The base of the Katian Stage is defined at the Black Knob Ridge, Oklahoma, USA, Global Stratotype Section and Point (GSSP) as the level 4.0 m above the base of the Bigfork Chert Formation (Goldman et al., 2007). This level coincides with the local base of the Diplacanthograptus caudatus graptolite-zone and is within the Baltoniodus alobatus conodont-subzone of the Amorphognathus tvaerensis North Atlantic Conodont-Zone (Goldman et al., 2007). The D. caudatus graptolite-zone was newly established for North America in Goldman et al. (2007) and was therein correlated with the Corynoides americanus, Orthograptus ruedemann i and Diplacanthograptus spiniferus graptolite-zones of Eastern North America. The Midcontinent conodont zonation is not established at the GSSP but described in Goldman et al. (2007) from a supplementary section c. 60 km to the West in the Arbuckle Mountains, Oklahoma. In the supplementary section the Sandbian / Katian boundary is interpreted to be within the Plectodina tenuis conodont-zone (Goldman et al., 2007).
The Sandbian / Katian boundary interval in North America and Baltoscandia is in close proximity of several prominent tephra layers (K-bentonite beds) and globally roughly correlates with a number of beds with major positive δ13C excursions. The relative position of these beds to the stage boundary is not fully resolved and as a consequence during the last several years the boundary interval has been intensively discussed (e.g., Young et al., 2005; Ainsaar et al., 2010; Bergström et al., 2010; Bergström et al., 2011; Chen et al., 2013; Pouille et al., 2013; Carlucci et al., 2015; Sell et al., 2015; Taylor and Loch, 2015; Bergström et al., 2016; Kröger et al., 2016; Quinton et al., 2016).

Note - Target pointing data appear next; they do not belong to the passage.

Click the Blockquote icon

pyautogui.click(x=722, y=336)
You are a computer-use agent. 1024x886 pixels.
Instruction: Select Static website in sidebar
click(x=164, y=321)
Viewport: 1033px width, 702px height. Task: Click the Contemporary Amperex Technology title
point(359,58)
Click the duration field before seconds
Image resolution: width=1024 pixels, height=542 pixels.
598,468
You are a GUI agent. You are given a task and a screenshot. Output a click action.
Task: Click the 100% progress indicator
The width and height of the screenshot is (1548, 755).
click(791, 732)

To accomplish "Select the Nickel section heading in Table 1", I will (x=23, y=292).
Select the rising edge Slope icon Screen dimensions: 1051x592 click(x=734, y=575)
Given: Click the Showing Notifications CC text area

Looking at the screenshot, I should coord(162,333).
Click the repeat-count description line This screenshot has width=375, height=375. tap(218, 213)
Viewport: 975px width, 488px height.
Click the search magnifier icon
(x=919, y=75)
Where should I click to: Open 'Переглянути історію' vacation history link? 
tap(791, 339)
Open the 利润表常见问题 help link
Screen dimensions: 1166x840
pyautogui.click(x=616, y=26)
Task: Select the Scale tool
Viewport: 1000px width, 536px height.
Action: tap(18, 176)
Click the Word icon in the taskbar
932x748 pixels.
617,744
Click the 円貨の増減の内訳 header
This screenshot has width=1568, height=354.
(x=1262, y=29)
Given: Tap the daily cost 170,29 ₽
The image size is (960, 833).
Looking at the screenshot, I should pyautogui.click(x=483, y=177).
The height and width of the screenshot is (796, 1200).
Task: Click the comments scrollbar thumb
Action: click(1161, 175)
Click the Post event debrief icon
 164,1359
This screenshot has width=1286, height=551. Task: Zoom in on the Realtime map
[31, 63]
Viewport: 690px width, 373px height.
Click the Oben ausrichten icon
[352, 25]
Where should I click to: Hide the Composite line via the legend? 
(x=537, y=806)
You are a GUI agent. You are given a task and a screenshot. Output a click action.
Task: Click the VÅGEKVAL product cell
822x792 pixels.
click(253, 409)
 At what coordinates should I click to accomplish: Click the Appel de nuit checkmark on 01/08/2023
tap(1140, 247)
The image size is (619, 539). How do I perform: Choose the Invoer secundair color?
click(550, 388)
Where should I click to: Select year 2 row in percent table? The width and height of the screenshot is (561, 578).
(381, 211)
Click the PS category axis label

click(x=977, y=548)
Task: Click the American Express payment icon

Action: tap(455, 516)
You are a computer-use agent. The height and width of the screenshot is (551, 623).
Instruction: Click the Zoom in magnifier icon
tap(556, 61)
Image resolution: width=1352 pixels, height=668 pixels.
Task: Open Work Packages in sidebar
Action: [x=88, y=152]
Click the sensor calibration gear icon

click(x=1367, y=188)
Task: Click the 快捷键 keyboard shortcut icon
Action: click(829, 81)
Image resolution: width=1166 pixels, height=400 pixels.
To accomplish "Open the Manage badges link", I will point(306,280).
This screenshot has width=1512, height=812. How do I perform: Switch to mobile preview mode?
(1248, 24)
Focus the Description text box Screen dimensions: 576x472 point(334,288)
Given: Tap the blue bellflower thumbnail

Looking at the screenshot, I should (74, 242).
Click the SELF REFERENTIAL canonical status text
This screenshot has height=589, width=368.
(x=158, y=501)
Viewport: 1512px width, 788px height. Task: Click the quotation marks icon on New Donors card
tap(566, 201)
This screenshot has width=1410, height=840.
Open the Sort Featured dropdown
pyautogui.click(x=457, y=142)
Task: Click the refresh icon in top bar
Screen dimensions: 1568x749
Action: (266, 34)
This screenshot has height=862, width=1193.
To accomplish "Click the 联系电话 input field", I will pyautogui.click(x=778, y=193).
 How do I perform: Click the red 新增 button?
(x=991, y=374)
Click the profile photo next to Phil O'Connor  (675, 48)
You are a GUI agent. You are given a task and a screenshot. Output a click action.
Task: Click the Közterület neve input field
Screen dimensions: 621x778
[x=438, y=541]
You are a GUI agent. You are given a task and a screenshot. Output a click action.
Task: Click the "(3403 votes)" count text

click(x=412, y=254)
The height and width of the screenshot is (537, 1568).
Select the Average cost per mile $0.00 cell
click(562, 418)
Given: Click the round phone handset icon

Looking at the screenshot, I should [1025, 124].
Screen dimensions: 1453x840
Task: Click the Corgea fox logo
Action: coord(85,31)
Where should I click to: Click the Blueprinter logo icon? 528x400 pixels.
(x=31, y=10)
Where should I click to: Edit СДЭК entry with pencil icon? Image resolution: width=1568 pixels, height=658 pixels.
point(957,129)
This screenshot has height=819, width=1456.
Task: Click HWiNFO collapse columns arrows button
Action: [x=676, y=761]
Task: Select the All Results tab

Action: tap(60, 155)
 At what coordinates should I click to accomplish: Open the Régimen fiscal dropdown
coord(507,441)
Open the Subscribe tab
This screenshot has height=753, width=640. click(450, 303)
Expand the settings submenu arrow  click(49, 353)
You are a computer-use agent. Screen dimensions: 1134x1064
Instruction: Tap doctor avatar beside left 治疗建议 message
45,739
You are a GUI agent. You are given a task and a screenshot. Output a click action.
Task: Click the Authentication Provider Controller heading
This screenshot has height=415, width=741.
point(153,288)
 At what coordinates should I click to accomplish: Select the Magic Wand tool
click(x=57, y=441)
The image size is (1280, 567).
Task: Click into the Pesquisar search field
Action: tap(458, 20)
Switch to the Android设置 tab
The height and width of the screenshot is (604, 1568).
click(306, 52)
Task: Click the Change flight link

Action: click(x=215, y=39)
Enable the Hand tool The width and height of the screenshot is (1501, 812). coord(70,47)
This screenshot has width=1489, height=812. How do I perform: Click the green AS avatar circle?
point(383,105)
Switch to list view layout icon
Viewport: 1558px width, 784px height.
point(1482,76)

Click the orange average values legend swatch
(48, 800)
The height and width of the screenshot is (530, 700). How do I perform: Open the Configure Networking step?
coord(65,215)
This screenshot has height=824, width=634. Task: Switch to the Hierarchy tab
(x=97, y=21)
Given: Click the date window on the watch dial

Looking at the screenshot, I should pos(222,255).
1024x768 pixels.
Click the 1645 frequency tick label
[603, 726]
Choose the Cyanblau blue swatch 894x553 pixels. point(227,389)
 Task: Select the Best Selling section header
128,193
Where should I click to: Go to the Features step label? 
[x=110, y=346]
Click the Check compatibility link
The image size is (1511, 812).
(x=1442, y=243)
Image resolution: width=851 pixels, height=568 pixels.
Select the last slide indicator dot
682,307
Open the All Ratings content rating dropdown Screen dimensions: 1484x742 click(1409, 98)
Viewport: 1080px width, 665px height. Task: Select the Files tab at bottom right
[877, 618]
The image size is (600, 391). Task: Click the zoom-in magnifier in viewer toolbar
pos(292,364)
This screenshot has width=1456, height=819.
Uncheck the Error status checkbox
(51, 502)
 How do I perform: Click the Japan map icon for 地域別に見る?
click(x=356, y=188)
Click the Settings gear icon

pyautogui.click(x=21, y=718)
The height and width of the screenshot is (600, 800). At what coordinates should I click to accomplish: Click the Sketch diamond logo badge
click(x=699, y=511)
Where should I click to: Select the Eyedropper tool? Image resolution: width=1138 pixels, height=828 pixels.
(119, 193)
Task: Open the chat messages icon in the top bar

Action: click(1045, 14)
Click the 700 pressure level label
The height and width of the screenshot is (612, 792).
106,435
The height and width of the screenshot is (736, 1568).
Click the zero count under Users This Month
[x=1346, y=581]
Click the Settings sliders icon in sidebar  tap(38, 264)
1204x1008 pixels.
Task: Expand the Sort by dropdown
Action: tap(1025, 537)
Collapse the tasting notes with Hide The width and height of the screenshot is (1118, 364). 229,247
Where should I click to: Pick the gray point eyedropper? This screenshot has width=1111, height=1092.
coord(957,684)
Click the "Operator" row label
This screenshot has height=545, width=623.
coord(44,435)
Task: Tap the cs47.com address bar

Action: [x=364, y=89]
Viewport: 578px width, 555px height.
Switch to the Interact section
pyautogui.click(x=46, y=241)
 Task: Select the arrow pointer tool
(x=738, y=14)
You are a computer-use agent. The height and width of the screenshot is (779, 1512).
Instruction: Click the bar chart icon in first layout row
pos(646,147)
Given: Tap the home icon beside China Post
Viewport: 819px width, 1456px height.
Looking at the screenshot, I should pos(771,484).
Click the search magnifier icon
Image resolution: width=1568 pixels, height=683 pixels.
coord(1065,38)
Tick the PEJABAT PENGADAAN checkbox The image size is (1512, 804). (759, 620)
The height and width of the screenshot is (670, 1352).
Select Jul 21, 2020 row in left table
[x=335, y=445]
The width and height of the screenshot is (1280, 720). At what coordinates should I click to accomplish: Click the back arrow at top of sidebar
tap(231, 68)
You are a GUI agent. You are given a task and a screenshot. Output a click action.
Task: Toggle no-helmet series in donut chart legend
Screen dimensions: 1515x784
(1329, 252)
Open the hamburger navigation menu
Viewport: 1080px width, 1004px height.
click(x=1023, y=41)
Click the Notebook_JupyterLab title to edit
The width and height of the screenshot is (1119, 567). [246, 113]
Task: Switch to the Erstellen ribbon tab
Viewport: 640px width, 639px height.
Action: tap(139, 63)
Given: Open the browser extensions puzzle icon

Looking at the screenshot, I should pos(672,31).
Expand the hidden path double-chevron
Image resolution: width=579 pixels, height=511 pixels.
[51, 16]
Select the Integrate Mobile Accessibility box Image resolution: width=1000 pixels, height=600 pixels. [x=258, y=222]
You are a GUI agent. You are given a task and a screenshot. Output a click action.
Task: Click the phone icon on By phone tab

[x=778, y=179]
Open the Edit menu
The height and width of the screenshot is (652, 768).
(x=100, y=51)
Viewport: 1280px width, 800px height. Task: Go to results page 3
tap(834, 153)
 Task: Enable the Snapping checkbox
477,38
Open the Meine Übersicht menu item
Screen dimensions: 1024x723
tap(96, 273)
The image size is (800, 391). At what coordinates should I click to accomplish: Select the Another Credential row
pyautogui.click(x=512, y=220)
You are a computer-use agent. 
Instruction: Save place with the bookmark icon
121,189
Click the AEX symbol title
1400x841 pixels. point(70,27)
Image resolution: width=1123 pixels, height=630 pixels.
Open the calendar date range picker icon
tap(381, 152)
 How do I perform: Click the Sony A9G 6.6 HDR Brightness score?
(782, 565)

The partly controversial opinions expressed in these papers are compiled in RNames. The correlation algorithm of RNames resulted in a time binning that is partly in conflict with Goldman et al. (2007) and inconsistent between the different correlation approaches: 1) The Plectodina tenuis conodont-zone is correlated with the Katian Stage, with the 5c Time Slice of Webby et al. (2004), but with the Sa2 Stage Slice of Bergström et al. (2009); 2) the Baltoniodus alobatus conodont-zone is correlated with the Sandbian to Katian Stages and with the 5b-c Time Slices, but with the Sa2 Stage Slice only; 3) the Guttenberg Isotopic Carbon Excursion (GICE) is correlated with the Sandbian and Katian Stage, the 5c Time Slice, and with the Sa2 Stage Slice.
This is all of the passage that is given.